Over 70 agriculture ministers from around the globe were invited by their German colleague, Cem Ozdemir, to exchange thoughts and ideas at the Global Forum for Food and Agriculture (GFFA), a conference that is held each year in Berlin.
FAO’s latest State of the World’s Land and Water Resources for Food and Agriculture has already warned us that our agricultural systems – the interconnect complex web of soil, land and water – are at “breaking point.”
Soil erosion is the biggest threat. It is estimated that by 2050, soil erosion could lead to a 10 percent loss in crop production and remove 75 billion tons of soils.
Soil pollution is also an issue. It knows no borders and compromises the food we eat, the water we drink and the air we breathe. The excessive or inappropriate use of agrochemicals is one cause of the problem. The global annual production of industrial chemicals has doubled since the beginning of the 21st century, to approximately 2.3 billion tonnes, and is projected to increase by 85 percent by the end of the decade.

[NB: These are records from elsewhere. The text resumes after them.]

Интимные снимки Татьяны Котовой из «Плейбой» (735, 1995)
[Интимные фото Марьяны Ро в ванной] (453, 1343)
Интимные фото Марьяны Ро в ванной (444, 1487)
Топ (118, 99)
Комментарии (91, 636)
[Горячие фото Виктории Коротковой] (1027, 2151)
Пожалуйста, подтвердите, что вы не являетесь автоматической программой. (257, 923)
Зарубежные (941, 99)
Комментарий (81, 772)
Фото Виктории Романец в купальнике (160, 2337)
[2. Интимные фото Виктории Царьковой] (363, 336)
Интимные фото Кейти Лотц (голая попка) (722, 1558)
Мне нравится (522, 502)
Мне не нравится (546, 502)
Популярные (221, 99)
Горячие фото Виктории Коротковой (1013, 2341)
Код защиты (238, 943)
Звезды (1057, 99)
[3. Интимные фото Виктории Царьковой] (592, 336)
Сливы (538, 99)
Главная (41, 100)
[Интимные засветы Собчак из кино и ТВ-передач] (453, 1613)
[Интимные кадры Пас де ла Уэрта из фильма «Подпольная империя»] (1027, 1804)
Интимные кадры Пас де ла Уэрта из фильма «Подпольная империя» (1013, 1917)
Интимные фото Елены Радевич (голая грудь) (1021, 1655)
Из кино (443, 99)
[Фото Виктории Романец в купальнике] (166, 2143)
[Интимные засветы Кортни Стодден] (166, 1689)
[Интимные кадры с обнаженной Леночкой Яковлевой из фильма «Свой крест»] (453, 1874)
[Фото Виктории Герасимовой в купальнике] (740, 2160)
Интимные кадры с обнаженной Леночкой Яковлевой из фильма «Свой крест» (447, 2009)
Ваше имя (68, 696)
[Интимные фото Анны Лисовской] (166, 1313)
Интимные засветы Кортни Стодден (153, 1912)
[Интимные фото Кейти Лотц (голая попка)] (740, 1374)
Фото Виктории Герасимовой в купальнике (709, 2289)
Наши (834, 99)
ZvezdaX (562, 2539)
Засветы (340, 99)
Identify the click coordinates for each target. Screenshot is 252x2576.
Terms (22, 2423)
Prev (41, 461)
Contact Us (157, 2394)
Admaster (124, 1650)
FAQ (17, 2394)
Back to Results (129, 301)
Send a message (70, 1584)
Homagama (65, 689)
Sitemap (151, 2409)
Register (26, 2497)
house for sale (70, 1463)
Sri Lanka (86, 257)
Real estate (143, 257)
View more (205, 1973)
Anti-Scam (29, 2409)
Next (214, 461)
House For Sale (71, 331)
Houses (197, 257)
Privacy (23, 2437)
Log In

Another challenge comes from salinization, which affects 160 million hectares of cropland worldwide and every year renders 1.5 million hectares unproductive.
Finally, there’s a lack of reliable data. Over 55 percent of surveyed Members of the Global Soil Laboratory Network (GLOSOLAN) lack adequate analytical capacities, including human resources, harmonization procedures and equipment.
In October, FAO launched the Global Map of Salt-Affected Soils, a joint project involving 118 countries and hundreds of data-crunchers that allows experts to identify where sustainable soil management practices should be adopted and informs policy makers when dealing with climate change adaptation and irrigation projects.
More is needed.
According to FAO’s Director-General, countries must make stronger commitments, while instruments such as the Voluntary Guidelines for Sustainable Soil Management, the World Soil Charter and the International Code of Conduct for the Sustainable Use and Management of Fertilizers can provide added impetus.
Greater investments – particularly for supporting the adoption of sustainable soil management practices – and the recarbonization of soils are also a priority, along with land tenure security.
The Director-General welcomed the adoption of a joint communique’ by participants representing what he described as “a reflection of your commitment to healthy soils, including protecting agricultural land through tenure security,” and said FAO would help facilitate its implementation.
“FAO, including through the Global Soil partnership, is committed to healthy soils and to supporting sustainable soil management at all levels for better production, better nutrition, a better environment and a better life for all, leaving no one behind,” Qu said.